Now seeing this myself (likely was back then too) where the "Emit Swift module" stage for an app target takes 80 - 100s in Xcode 15.4 and 16, so I'd like to investigate more.

Since there are no downstream targets for an app target, which parts of this process should actually apply? In Xcode's build visualizer I can see that this process starts during the build of the app target (not at the beginning but close) and continues in parallel with compilation of the source files. It then continues so long it blocks completions of the overall process. From the looks of it, the emission is one giant command with all 1200+ app target files, so in addition to its own inefficiencies, it's likely subject to slowdown from system security software injecting itself in the file read process. Is there any way to parallelize this step? It's competing with the compiler frontend processes, the macro expansion processes, asset catalog compilation, and other things, so having it work on its own may actually be faster. I'd try running it on its own but Xcode cleans up a lot of the intermediate products it needs, so running the command on its own just fails.

It's not safe to assume that the emit module step is superfluous for an app target. The .swiftmodule emitted for an app target may be used by lldb when debugging the app. It can also be necessary as an input for compiling the tests for the app. If there were no tests and you could express your intent to not debug the built binary, then a sufficiently smart build system could skip it maybe, but that would be a fairly narrow optimization at that point. I think it would be more useful for this discussion to take it as a given that emitting a module is a necessary step; it's designed to be serial but fast, and it should always be faster than object file compilation for the same target.

Something surprising is happening.

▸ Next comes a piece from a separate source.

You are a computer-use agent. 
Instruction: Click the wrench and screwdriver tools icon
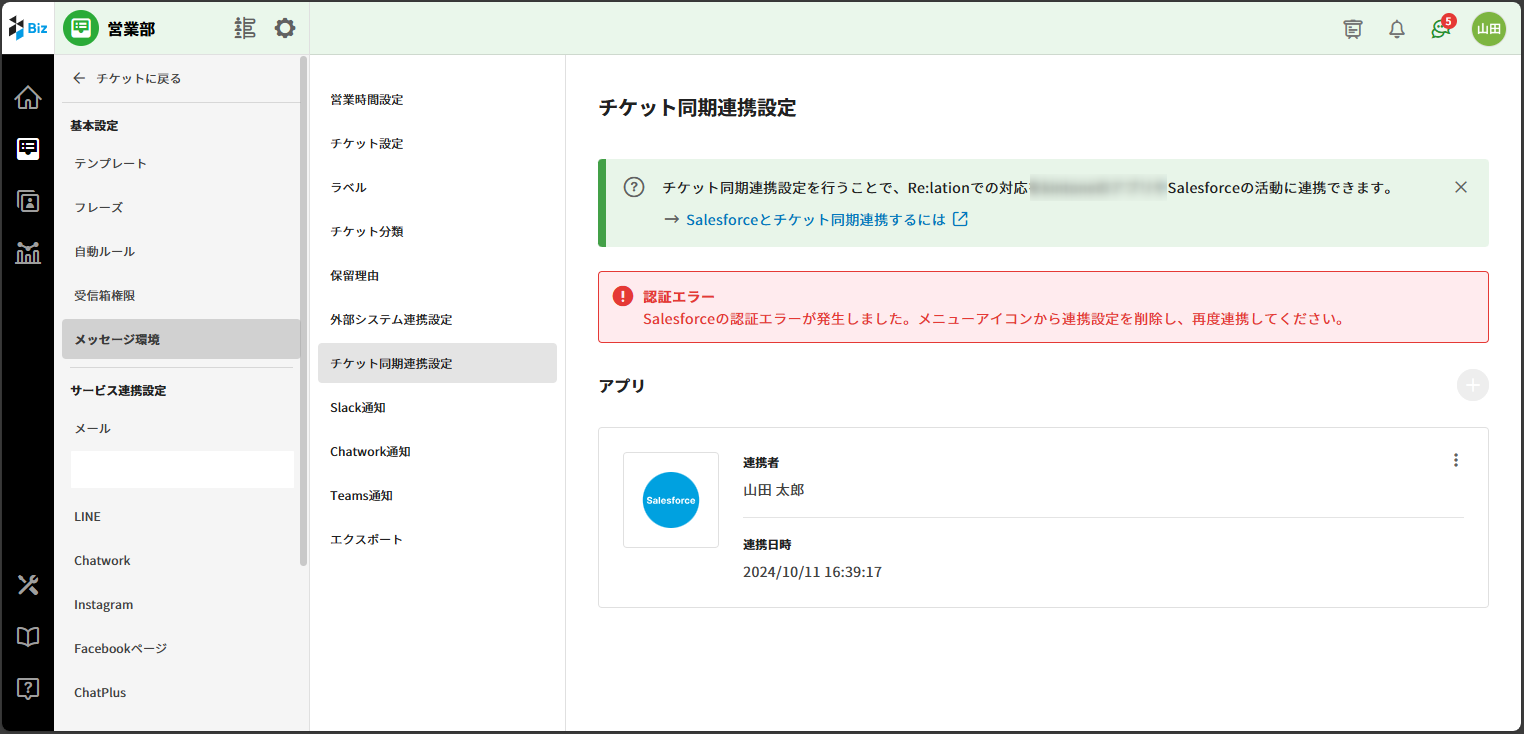click(28, 585)
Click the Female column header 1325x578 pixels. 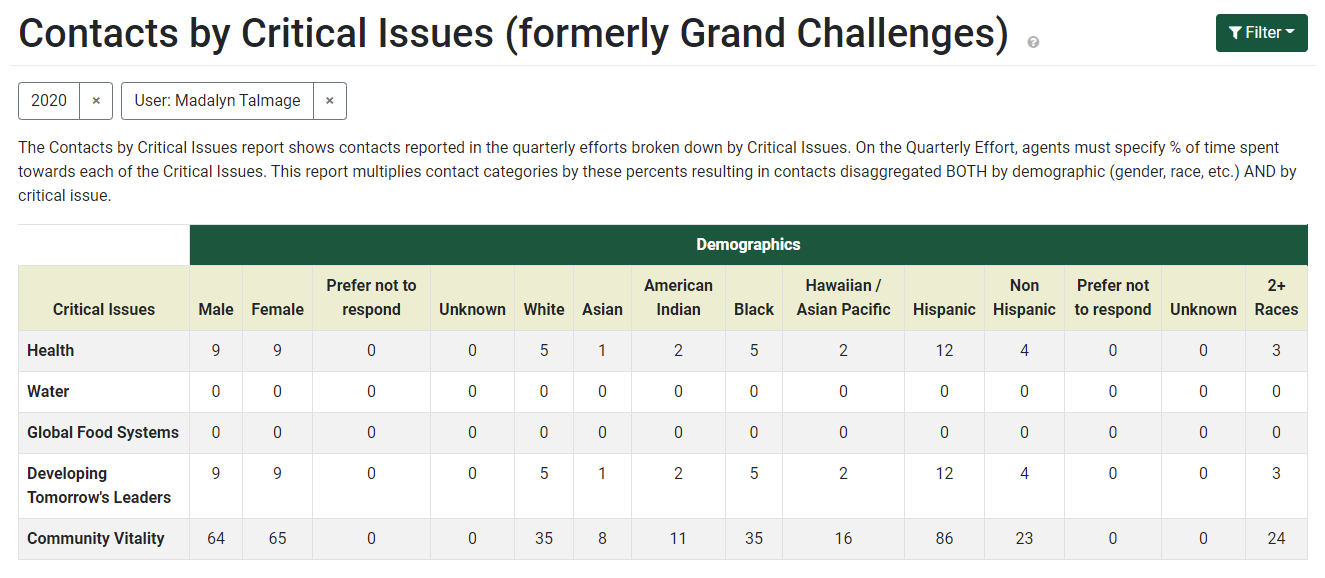click(x=277, y=309)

If I had to guess it's a regression where some computation snuck into the emit module job that is either entirely unnecessary or should be cached but isn't, and for whatever reason it is especially expensive when operating on the whole module, which is one of the aspects of the emit module task that can be a major difference vs. other tasks.

Sharing a time profile of the work done during the emit module task for your build would help root cause the slow down. Would you be able to do that via Feedback Assistant?

There are ways to ensure intermediates don't get cleaned up automatically but I'll have to do some digging to give you the right instructions for that.

1 Like

My assumption was only that the full list of uses you provided may not be necessary for app targets, in order to formulate workarounds that may be effective. For instance, I tried turning off testability for the debug builds and found it had no effect on the emit module phase. To be more specific, are there any build flags that would affect this step? I'd like to find a workaround rather than just gathering evidence for a feedback. So far nothing I've tried has affected the step at all. Would the size of an asset catalog come into play here?

1 Like

I can't think of any build settings that ought to have a significant effect on the work done by this step, it should be fairly independent.

Understood, but if we can root cause this then we can potentially identify a workaround directly, instead of guessing.

Actually, just to be sure, do you have Explicit Modules enabled already? If it isn't, I would enable it and try building again and re-examining the length of the build tasks. Without explicit modules enabled, the SDK module building work is billed to the various compilation tasks in unpredictable ways, so it's very helpful to remove that variability.